Internet is not about technology or media alone. It has to be viewed as a vital infrastructure like roads, airports etc which will power our economy in the years to come. It is a young people’s medium which fundamentally allows us to do business more efficiently. Given that 70% of our population is probably less than 30 years old, and if we execute well as a country, then just like the mobile business, we will have a chance to build world class companies in the years to come.
Against this scenario the Internet industry’s budget wishlist would include:
Service tax: Moratorium on service tax on online advertising and database access services to be for five years
This is a cost effective targeted medium to reach out to SME’s and individuals as also for accessing global markets. The revenue from search banner and classifieds services like jobs, matrimonials is not more than Rs700 crore (Rs92 crore in taxes) therefore not a large sum for the government to forego. There is no service tax on print advertising and most Internet companies are losing money.

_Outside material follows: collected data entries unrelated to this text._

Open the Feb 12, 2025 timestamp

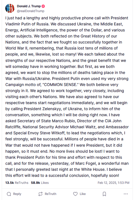click(113, 183)
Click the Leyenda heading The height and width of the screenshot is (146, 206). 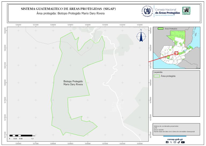tap(158, 72)
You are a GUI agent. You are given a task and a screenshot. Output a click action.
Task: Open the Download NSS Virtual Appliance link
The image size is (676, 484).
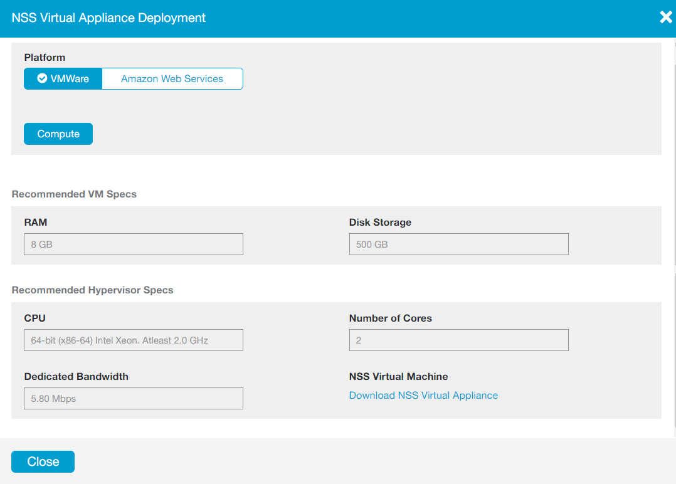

Incentivize e-commerce: Waive sales tax on goods and services transacted through e-commerce
The internet user base from non-metro towns and smaller cities is more than 60%, yet few avail services. This move will incentivize larger usage of e-commerce services. It will accelerate internet/ broadband penetration and reduce duties levied on inputs and finished products in providing broadband services - equivalent to that of mobile phones.
Reducing central excise duty levied on these items and in line with duties on finished imported goods; incentivizing web hosting enterprises through exemption of taxes on profits; exempting ISPs from payment of service tax; making available to all corporations (public/ private/ self employed) Rs6000 p.a. for broadband access at home and to remove this from taxable income are suggestions that would help create better efficiencies in the industry.
Abolition of Fringe Benefit Tax: Stepping up investment in education and going in for a complete revamp of the education system with greater focus on vocational education will help produce people who have the necessary skill sets that corporate India can well do with.
Hitesh Oberoi is COO and director, Info Edge (India) Ltd.